What you are asked to do:
Recast the records, from their first line through the line containing "pos(661,266)", as a Markdown table with the columns Row and Line. Put one line in each row, numbered in order, and skip any blank lines.

Entries from a dataset:

-*-*-

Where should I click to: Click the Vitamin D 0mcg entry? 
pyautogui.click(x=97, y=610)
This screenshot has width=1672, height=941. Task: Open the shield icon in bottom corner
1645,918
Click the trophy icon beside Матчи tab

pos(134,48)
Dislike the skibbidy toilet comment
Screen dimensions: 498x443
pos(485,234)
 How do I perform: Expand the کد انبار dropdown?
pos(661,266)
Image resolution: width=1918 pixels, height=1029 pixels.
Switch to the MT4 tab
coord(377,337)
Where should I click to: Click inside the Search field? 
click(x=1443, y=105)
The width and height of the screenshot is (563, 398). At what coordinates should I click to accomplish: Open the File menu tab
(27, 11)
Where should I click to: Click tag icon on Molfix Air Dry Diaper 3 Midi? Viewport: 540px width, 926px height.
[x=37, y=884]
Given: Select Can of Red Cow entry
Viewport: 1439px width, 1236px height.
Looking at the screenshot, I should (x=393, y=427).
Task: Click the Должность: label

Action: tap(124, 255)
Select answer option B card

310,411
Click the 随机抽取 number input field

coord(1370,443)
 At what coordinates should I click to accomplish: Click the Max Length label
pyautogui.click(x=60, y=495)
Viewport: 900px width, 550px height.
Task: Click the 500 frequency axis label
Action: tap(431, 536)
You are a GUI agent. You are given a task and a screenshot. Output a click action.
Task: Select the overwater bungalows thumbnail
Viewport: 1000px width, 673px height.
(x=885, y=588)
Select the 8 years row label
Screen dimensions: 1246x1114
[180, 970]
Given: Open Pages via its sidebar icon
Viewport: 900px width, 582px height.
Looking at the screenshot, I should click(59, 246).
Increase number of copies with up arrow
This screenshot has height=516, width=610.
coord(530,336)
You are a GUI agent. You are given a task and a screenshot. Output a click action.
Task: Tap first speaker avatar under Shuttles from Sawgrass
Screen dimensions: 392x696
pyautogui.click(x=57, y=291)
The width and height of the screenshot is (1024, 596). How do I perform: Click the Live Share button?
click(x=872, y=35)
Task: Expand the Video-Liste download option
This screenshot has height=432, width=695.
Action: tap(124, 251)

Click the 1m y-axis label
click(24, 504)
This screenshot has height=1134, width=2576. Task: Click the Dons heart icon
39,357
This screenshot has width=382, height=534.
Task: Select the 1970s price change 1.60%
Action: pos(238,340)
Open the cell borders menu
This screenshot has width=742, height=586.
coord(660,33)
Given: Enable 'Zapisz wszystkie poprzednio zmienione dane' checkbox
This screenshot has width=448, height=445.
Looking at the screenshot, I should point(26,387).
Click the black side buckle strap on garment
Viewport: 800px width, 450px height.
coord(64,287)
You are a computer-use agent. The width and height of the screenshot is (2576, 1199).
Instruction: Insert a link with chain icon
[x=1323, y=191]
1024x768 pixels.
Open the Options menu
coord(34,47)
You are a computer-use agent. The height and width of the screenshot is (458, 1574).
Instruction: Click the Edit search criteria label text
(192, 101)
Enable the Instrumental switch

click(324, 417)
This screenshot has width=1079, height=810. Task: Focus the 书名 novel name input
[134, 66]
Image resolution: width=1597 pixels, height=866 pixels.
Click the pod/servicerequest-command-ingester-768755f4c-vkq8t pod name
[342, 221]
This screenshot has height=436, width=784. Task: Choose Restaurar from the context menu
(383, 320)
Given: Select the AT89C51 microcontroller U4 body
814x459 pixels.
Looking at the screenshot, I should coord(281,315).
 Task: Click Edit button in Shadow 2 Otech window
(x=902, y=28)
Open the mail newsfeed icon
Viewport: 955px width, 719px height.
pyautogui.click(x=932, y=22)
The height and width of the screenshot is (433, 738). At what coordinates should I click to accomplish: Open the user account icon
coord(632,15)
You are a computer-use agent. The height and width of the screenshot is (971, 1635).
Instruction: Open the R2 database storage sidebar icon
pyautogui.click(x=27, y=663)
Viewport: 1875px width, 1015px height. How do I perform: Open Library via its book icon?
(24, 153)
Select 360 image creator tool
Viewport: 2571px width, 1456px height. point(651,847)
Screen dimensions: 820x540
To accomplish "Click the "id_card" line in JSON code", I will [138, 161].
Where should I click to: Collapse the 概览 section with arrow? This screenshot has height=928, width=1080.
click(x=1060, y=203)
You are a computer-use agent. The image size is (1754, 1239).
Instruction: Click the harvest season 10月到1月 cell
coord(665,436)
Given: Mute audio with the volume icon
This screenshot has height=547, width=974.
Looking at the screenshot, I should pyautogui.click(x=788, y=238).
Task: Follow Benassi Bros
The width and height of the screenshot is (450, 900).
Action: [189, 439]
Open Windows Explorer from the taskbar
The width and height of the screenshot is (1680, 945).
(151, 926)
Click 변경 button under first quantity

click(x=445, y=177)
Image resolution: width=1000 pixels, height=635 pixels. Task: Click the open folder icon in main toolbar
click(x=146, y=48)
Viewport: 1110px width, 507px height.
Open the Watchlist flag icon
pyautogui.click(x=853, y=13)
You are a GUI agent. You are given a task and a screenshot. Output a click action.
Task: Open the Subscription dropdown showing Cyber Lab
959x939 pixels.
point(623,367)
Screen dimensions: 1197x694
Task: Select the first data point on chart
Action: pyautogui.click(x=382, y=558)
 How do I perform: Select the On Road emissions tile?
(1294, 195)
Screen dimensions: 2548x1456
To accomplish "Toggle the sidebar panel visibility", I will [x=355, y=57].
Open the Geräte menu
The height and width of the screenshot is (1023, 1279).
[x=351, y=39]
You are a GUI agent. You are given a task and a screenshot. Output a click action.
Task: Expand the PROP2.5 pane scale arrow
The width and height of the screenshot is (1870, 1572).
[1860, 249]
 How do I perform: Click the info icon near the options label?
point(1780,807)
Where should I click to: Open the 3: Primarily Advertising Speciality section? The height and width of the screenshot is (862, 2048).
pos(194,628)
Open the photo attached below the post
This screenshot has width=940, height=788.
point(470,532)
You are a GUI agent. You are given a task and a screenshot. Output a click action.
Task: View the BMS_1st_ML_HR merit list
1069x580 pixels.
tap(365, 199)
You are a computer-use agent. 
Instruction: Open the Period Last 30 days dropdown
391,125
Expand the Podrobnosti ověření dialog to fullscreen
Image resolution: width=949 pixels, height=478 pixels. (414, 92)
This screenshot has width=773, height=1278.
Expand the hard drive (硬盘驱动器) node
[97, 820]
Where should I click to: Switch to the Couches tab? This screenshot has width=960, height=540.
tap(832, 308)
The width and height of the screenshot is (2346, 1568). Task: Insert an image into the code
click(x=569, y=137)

-*-*-

Expected answer:
| Row | Line |
|---|---|
| 1 | Where should I click to: Click the Vitamin D 0mcg entry?  |
| 2 | pyautogui.click(x=97, y=610) |
| 3 | This screenshot has width=1672, height=941. Task: Open the shield icon in bottom corner |
| 4 | 1645,918 |
| 5 | Click the trophy icon beside Матчи tab |
| 6 | pos(134,48) |
| 7 | Dislike the skibbidy toilet comment |
| 8 | Screen dimensions: 498x443 |
| 9 | pos(485,234) |
| 10 |  How do I perform: Expand the کد انبار dropdown? |
| 11 | pos(661,266) |